*Your goal*
Look below for the line holding "Click the Name field containing Camera 11" and the line holding "The width and". Transcribe exactly those lines and all lines between them, nothing more.

*Material supplied*
···
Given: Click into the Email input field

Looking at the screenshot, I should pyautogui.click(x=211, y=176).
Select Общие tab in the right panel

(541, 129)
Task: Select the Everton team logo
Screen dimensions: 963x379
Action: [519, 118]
···
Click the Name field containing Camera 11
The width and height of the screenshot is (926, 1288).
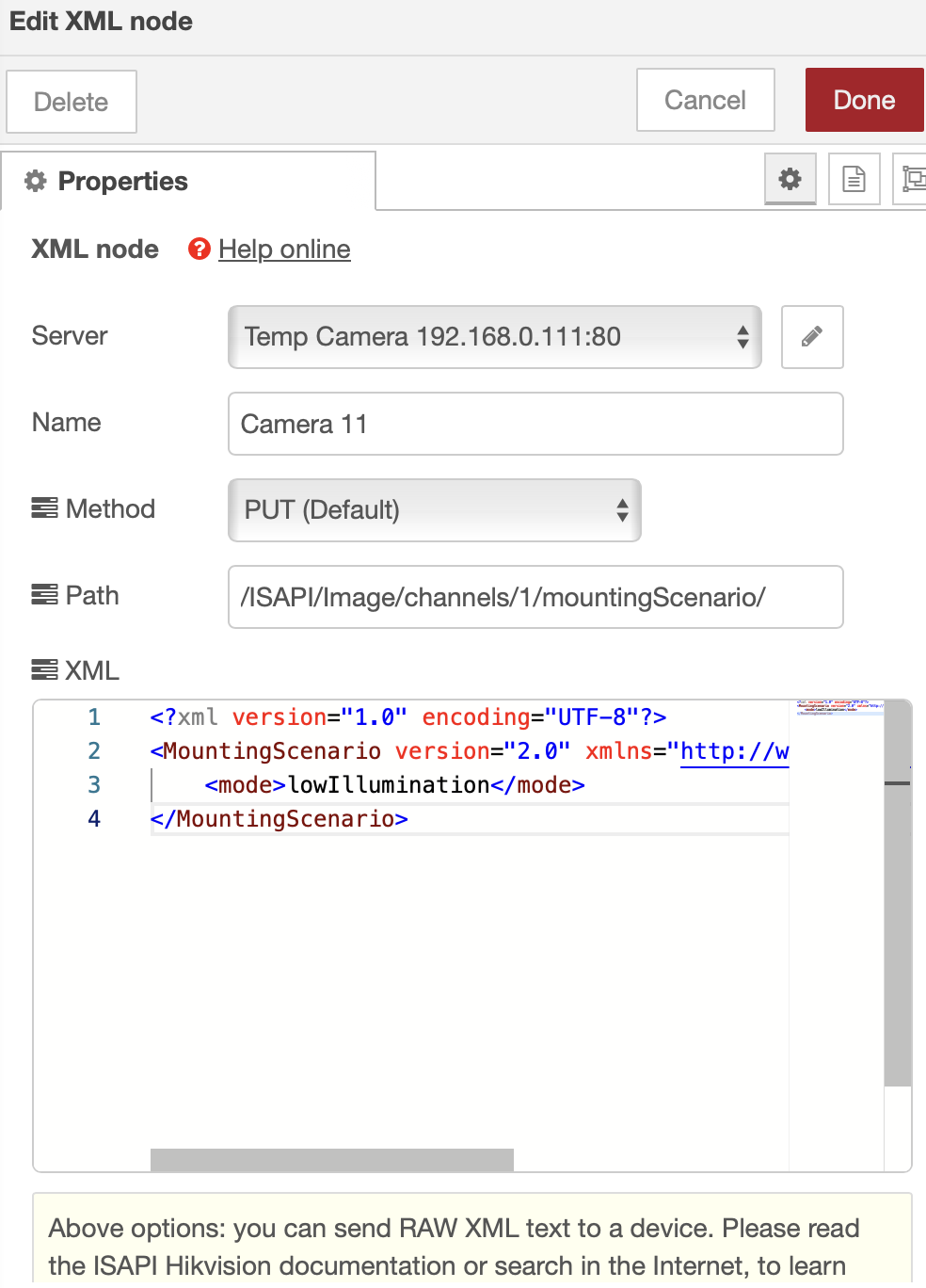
···
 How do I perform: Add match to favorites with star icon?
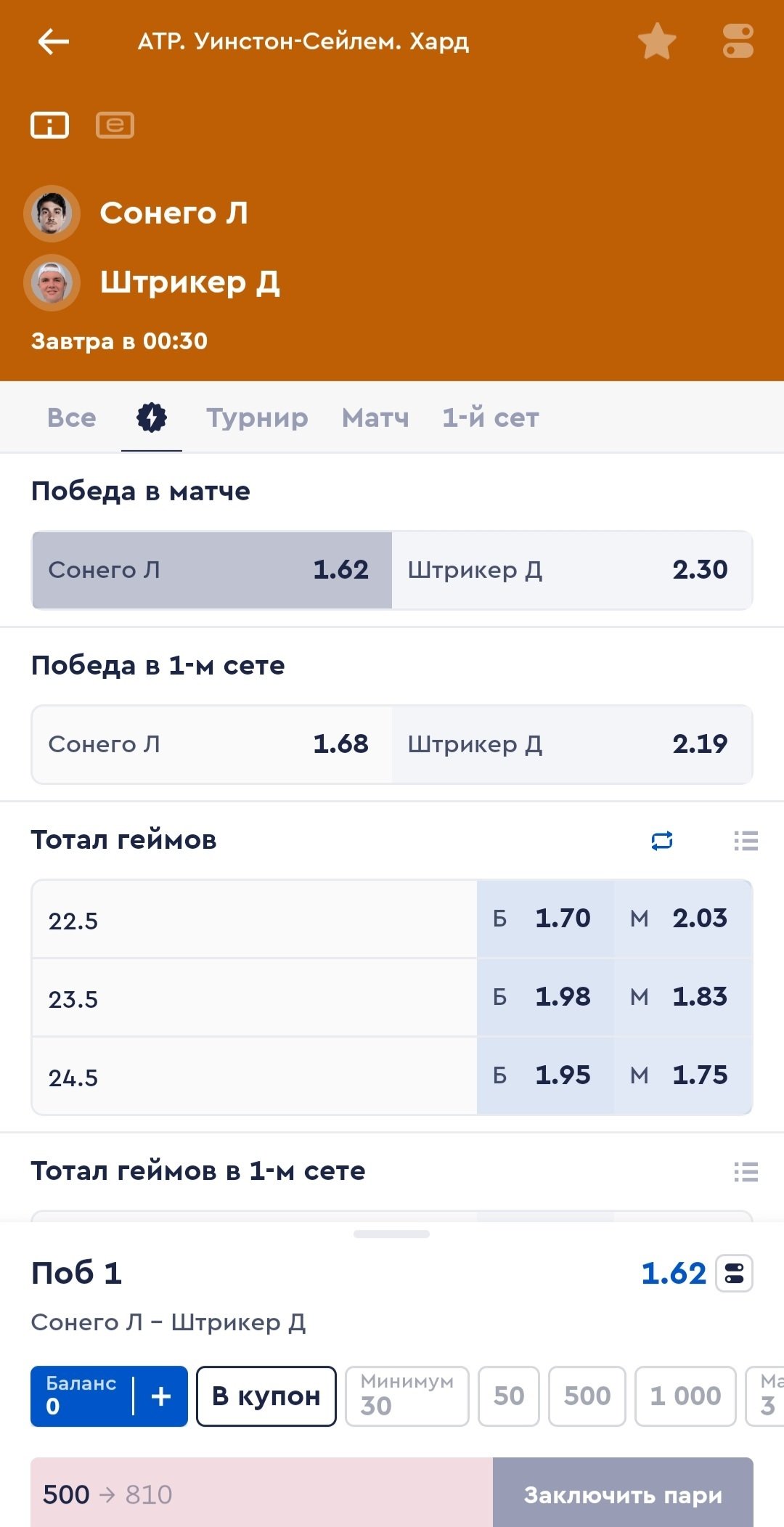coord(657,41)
···
*Your solution*
Click the Name field containing Camera 11
The width and height of the screenshot is (926, 1288).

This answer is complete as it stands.